Wednesday, October 14, 2015

Deer, the life of trees and memories

       On a recent bright and sunny afternoon, I was staffing the monastery front desk, looked up and saw three young deer munching acorns fallen from the standing oaks lining the walk to the monastery door. One, two then three, cars passed at intervals; the deer absorbed in their feast did not budge. But soon the steady parade of cars arriving to pick students distracted the deer; they took off for the tree covered hillside
        Here in Kentucky trees have been in the forefront lately, particularly the ash tree. Everywhere we see stumps of these trees. Not too long ago a visit to our cemetery shocked me. Many dead trees had been cut down; stumps and logs covered the cemetery. The abundance of stumps and logs had been too large for the maintenance crew to clear away quickly. It took some time but now the cemetery is clear, green, beautiful again with a few healthy young trees. A short distance beyond, behind a wall of trees, is a regular mountain of logs. Periodically someone will call for permission to take one or two, perhaps to create a bird bath in their back yard.
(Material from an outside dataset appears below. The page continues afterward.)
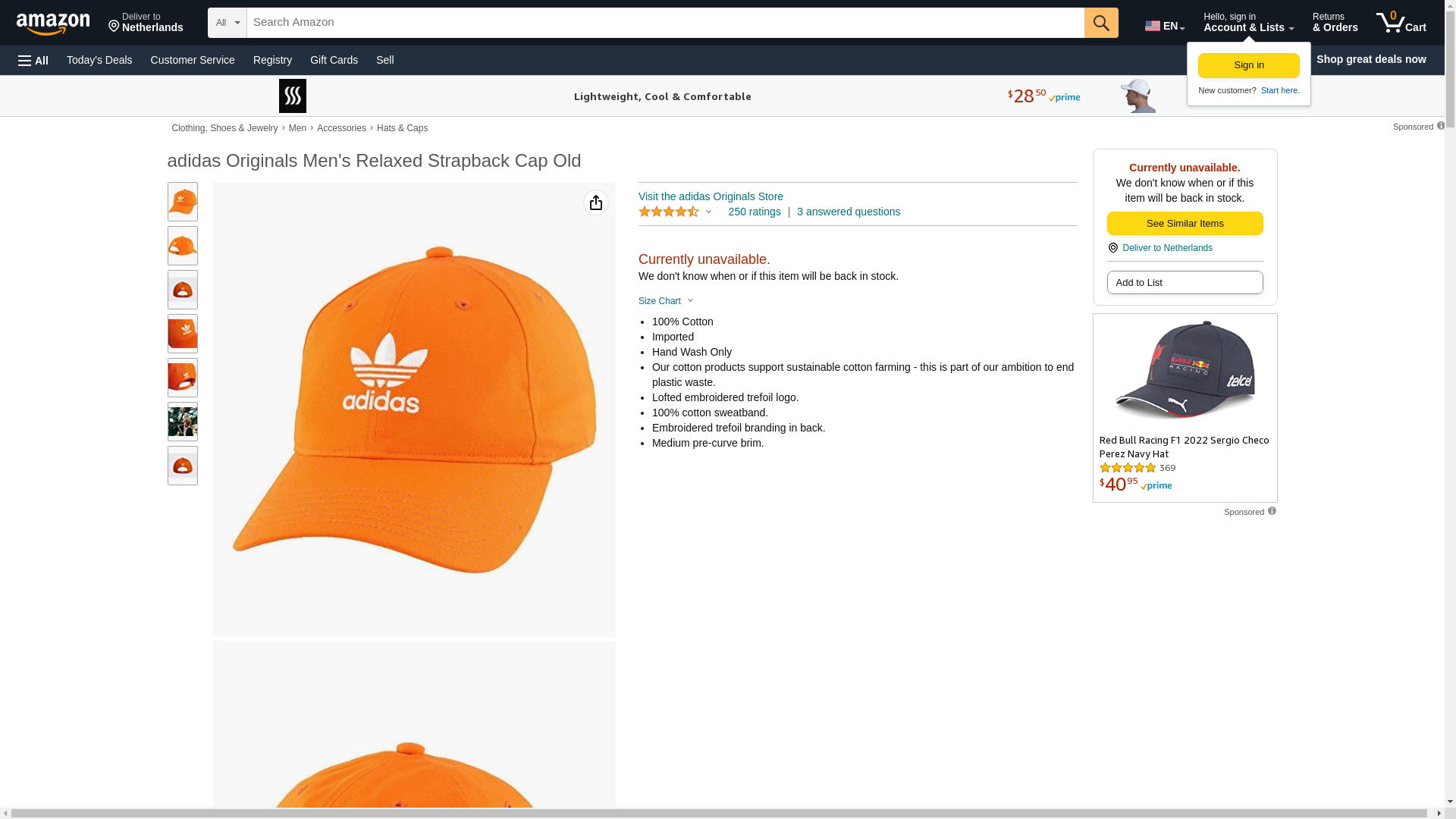The image size is (1456, 819).
Task: Select the first orange cap thumbnail
Action: [182, 202]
       A road trip between local hills reveals several large patches of dead trees, mostly ash. It will be interesting to see what falls brings when the live trees will no longer be obvious—but what will next year show?  My absorption seems to be with dead tress! I must come back, however, to those mighty oaks which line the walk to the monastery entrance. They are, a great source for memory, gratitude, beauty.
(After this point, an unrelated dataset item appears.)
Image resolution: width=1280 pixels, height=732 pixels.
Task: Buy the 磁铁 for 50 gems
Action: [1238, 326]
       I remember as if it were yesterday that long ago day, September 8, 1944, when my parents and two very young brothers brought me to St. Walburg Monastery to be postulant. The present oak trees had not been in the ground too long but had many branches and lots of acorns. We walked up steps, met Sr. Domitilla and Sr. Germaine, and I went through the steps of becoming a postulant. Then my family left, going down that same walk, my young brothers in tears. I look at those large oaks today and think of the years in between.The oaks bring many memories of all the happenings in community and family life that have occurred during the years. The oaks have been there through it all.
       May our newly planted trees have healthy ground and weather, and our community of St. Walburg Monastery continue to serve God and the Church through our Benedictine life. All this from a three deer visit to the front lawn!